Ô Déception ! Ô désespoir ! Y a-t-il plus de grandeur d'âme à accepter les tourments outrageants d'un destin contraire qu'à hisser haut la voile gaillarde sur les flots d'une révolte mille fois inutile ?
Ô Vertonghen ! Ô Vermaelen ! Et peut-être toi aussi Hazard, contractures à l'Est d'Eden ! Combien nous manqueront ces Diables en Pays de France et dans nos malheurs où donc chercher remèdes ?
Ne vaudrait-il pas mieux, plutôt que subir la honte des cieux, recouvrir la terre entière d'un manteau de silence et qu'à la victoire galloise, dans l'adversité des Dieux, nous répondions enfin sans jamais douter de notre Grandeur !

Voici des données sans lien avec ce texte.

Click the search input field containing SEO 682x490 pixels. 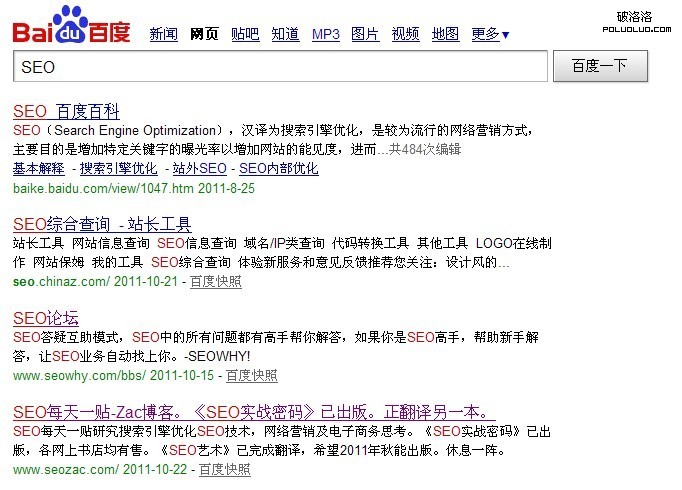click(x=280, y=67)
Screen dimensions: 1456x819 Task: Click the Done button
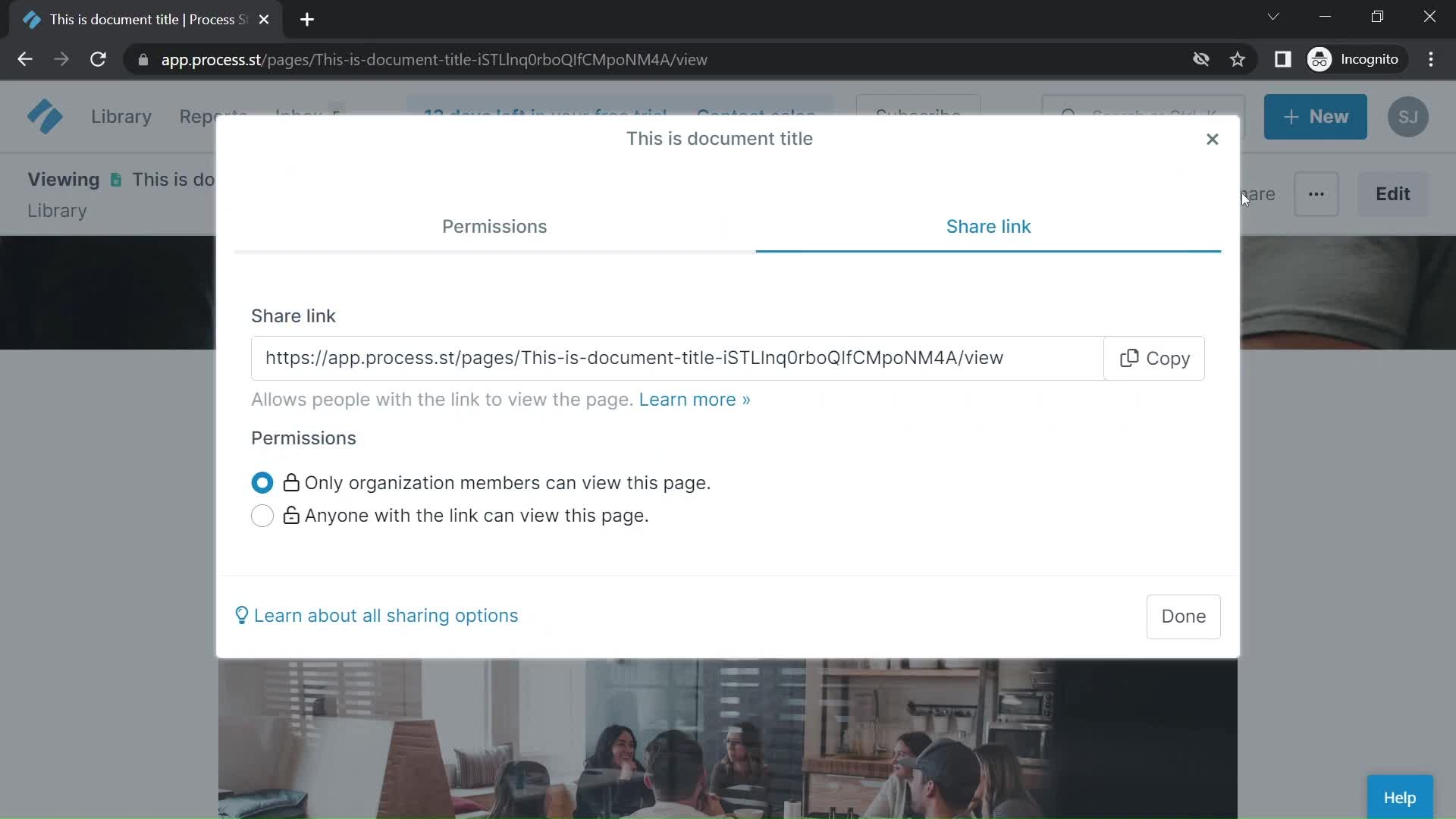[x=1183, y=616]
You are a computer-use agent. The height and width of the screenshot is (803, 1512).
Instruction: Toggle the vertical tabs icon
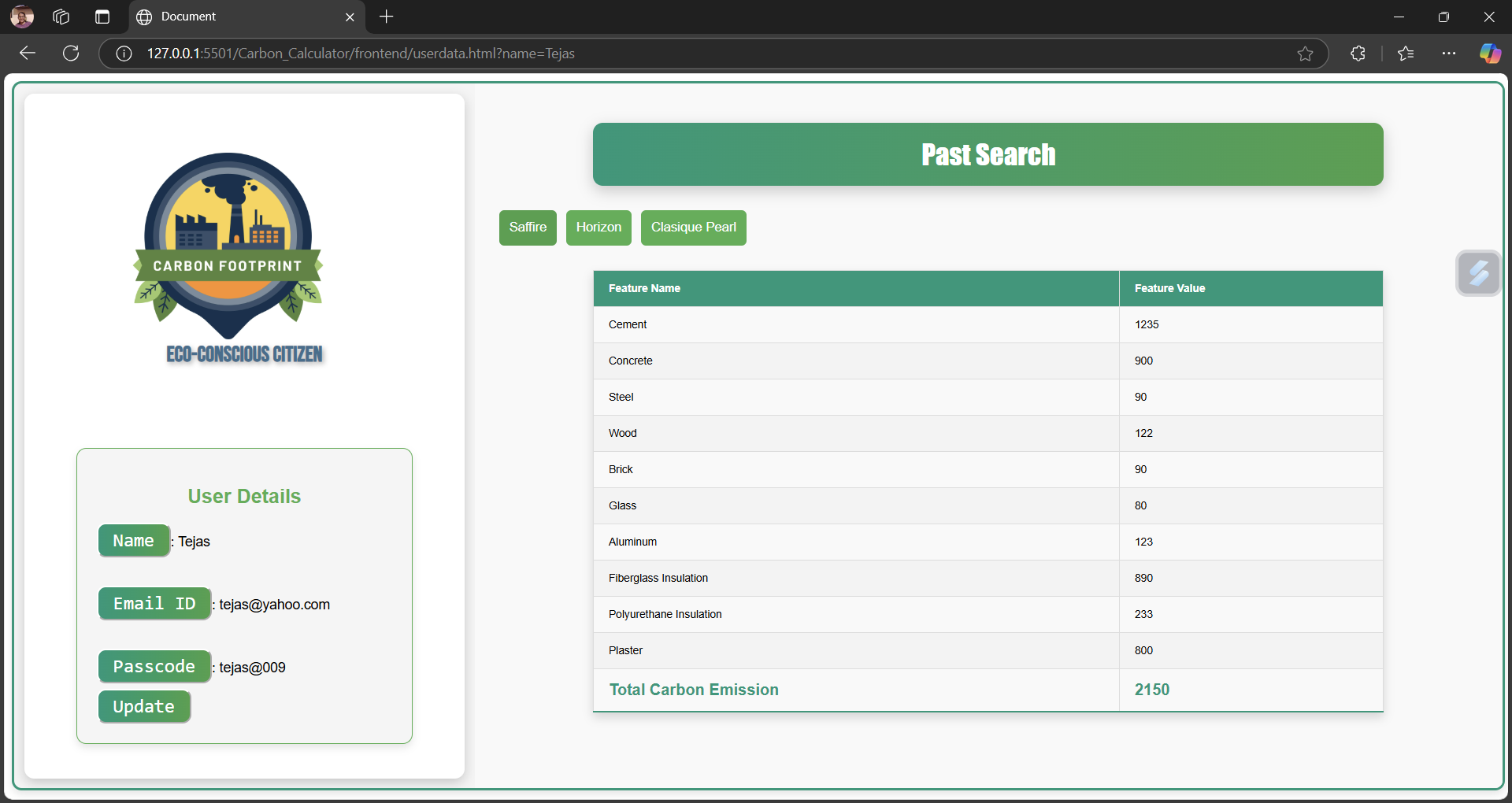[102, 17]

Et qu'accorder à cette débâcle tant de troubles affreux et de désespoirs confondus ne nourrissent que fureurs absurdes et colères meurtrières !
Ne gavons point nos craintes là où la sérénité est requise et gardons à nos sens aiguisés l'empire de notre raison
Allons vers elle comme un ange apprenant tout de son vainqueur !
Et oublions dans l'onde rougeoyante du vin les tristesses encore à venir.